During my 23 years on the police force, I became an expert in community policing. When community policing practices are properly implemented, you do not end up policing your community, you end up policing with your community. To build up trust between law enforcement and the communities they serve, it is crucial that police have meaningful interactions with their community on a regular basis.
Therefore, I believe one of the most important steps going forward is requiring police departments to implement a set of community policing standards, using best practices that allow officers to be viewed as participants in the community rather than just responders to calls for service. Any federal funding that is distributed must follow the implementation of community policing best practices.
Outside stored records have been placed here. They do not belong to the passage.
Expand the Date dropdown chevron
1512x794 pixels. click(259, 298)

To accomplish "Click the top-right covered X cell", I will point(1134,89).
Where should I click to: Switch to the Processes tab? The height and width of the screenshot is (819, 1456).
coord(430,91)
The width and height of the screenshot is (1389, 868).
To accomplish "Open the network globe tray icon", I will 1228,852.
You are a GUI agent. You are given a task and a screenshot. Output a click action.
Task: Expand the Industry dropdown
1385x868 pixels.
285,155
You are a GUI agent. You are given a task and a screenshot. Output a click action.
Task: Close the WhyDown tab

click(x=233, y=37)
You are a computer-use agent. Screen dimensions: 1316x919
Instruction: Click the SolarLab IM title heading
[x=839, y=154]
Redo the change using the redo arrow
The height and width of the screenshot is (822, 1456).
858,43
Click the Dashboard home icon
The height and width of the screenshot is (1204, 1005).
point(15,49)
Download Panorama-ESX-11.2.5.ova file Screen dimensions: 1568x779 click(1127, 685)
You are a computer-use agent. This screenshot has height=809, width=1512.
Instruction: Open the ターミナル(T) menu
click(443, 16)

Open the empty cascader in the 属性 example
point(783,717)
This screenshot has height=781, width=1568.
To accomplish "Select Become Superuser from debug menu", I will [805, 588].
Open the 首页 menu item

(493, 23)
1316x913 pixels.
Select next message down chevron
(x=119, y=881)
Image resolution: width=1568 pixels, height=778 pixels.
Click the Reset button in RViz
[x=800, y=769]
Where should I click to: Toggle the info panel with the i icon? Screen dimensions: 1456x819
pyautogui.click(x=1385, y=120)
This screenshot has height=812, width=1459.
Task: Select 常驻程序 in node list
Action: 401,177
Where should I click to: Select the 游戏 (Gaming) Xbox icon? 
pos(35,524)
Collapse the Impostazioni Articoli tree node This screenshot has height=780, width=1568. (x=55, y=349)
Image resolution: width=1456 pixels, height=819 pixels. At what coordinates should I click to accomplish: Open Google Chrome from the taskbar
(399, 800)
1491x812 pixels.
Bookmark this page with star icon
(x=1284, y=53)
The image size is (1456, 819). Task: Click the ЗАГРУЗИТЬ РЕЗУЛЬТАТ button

As violent riots and civil unrest took place in the Twin Cities and across the nation, countless attacks on law enforcement and citizens occurred without repercussion. Despite what the Minneapolis City Council might think, law enforcement is necessary, and abolishing the Minneapolis Police Department is not the answer. We need to inspire the best and the brightest to come forward to serve as police in our communities, but it will be impossible to do so if violence against law enforcement is tolerated and if we don’t recognize most of our police officers are of good character.
Indeed. Perhaps Bender and her allies should spend less time pandering to the extremists, and more time listening to the vast majority of their constituents. Better yet, perhaps those constituents should focus on electing council members and other officials who act responsibly and work toward accountability. That is one reform that is long overdue in Minneapolis.